If anything, specify traits that define the movement of the pieces and have each piece extend that trait (with the Queen extending both CAN_MOVE_DIAGONALLY and CAN_MOVE_LATERALLY).
[0] https://en.wikipedia.org/wiki/Liskov_substitution_principle
It's the interviewers who are ignorant here, they took a real problem and translated it badly into a toy problem. Then they failed to realize what they did.
The article's author isn't just unaware of them, they've written a petulant, arrogant article demonstrating their own lack of experience and adaptability.
If OP wanted to crush the question, they could quickly answer it by saying this is how you could implement using classes and inheritance, now let me explain why OO is a poor solution for this specific problem, and what kind of problem sets OO design is most useful in.
I also think optimization matters, if you can reduce the memory consumption with a simple and elegant solution, why not ?
But the interviewers seemed to also miss the ball, making irrelevant and false objections.
I mean, does this guy really think the company cares about efficiently representing chess game states??
Obviously, obviously, OBVIOUSLY, the Chess aspects of this question are irrelevant. What they are trying to find out if how well you will work on their actual codebase, which is presumably not comprised of global functions operating on bitfields
Yes, that is, it is precisely addressing the question asked, not some unstated drrff hidden intent.
If the tester wants to test ability to apply a particular paradigm, that paradigm should be part of the explicit question. If you want to use a chess representation as a vehicle for testing OOP skills, than specify that object orientation is a requirement in the question.
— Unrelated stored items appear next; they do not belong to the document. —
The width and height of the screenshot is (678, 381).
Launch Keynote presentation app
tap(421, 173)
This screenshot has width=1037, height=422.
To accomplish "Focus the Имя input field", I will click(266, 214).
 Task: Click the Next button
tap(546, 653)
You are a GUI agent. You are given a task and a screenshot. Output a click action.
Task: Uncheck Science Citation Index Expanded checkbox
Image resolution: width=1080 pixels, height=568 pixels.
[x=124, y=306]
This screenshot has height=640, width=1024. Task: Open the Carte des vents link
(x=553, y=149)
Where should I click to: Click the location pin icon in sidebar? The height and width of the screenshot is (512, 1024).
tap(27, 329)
Otherwise, you should be judging the interviewee on how well they did on the challenge you actually posed. Otherwise, what you are really judging on is whether OOP is the tool the interviewee reaches for no matter whether it's really appropriate to the problem they are faced with.
Some aspects of his solution aren't. He just took a holistic approach instead of the classic reductionistic/analogy-with-not-so-real-world one. Holistic approaches are applicable to much more than chess. Game engine for instance often benefit from Entity Component Systems, which are effectively in-memory domain specific databases, quite unlike OOP. More generally, the Data Oriented Design from Mike Acton is applicable in any setting where performance matters. Another example is functional programming, highly suited to data transformation and symbolic processing, such as found in compilers and interpreters (probably not he high-performance ones, though).
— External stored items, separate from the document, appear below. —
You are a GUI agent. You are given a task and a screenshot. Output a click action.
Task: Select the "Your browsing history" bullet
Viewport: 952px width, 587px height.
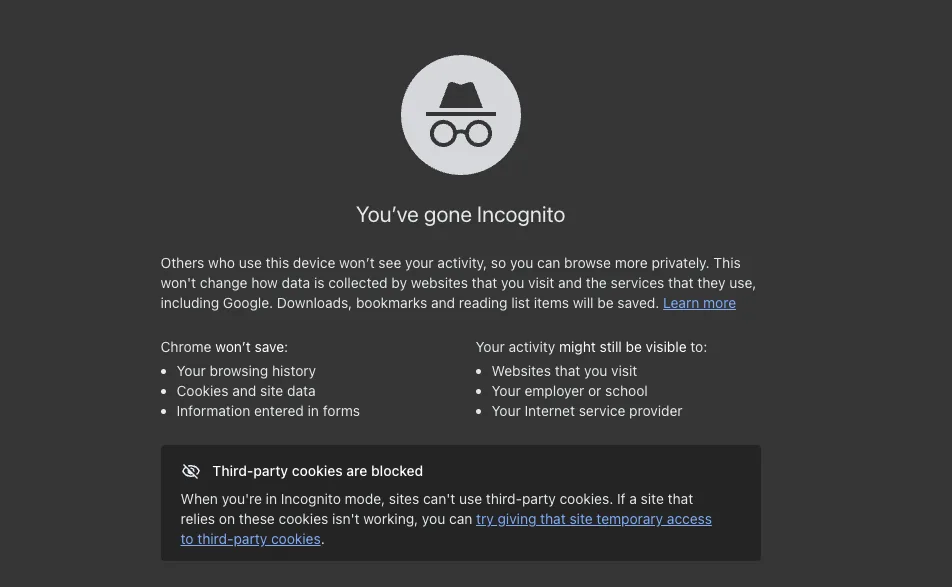[x=246, y=371]
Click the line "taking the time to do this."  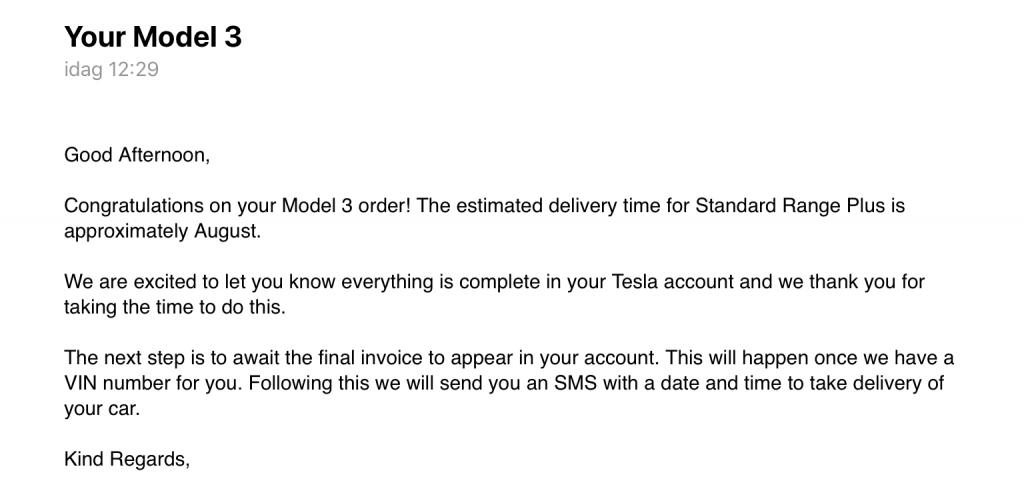click(x=175, y=308)
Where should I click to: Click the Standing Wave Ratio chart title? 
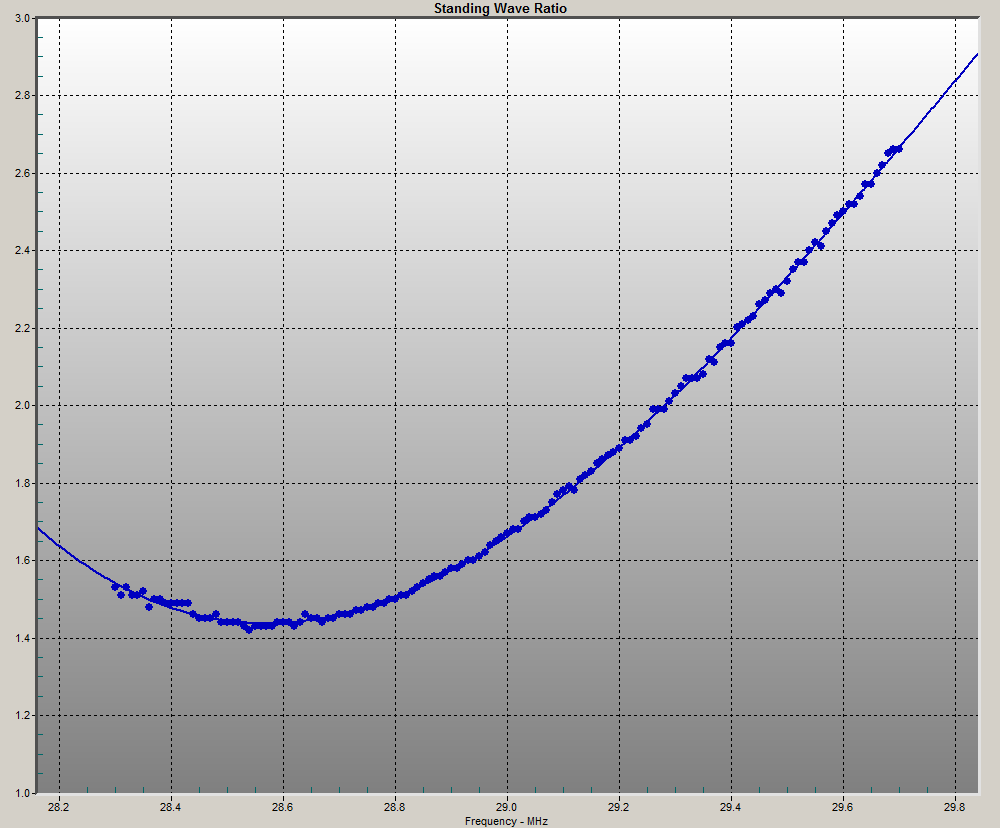[x=500, y=8]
Objects have always been about modeling and design, a way to talk about a problem using language that is more similar in how you might talk about it naturally. Object-thinking is much more important than anything else. There are many different ways to spin this, but most game engines and simulation environments benefit from this in spades (and have ever since Simula 2).
However, this entire thesis is founded on a false dilemma, because you can write an OO domain model with a compact representation.
That way you’ll end up with something that works much sooner, instead of getting caught up in designing layers of abstraction.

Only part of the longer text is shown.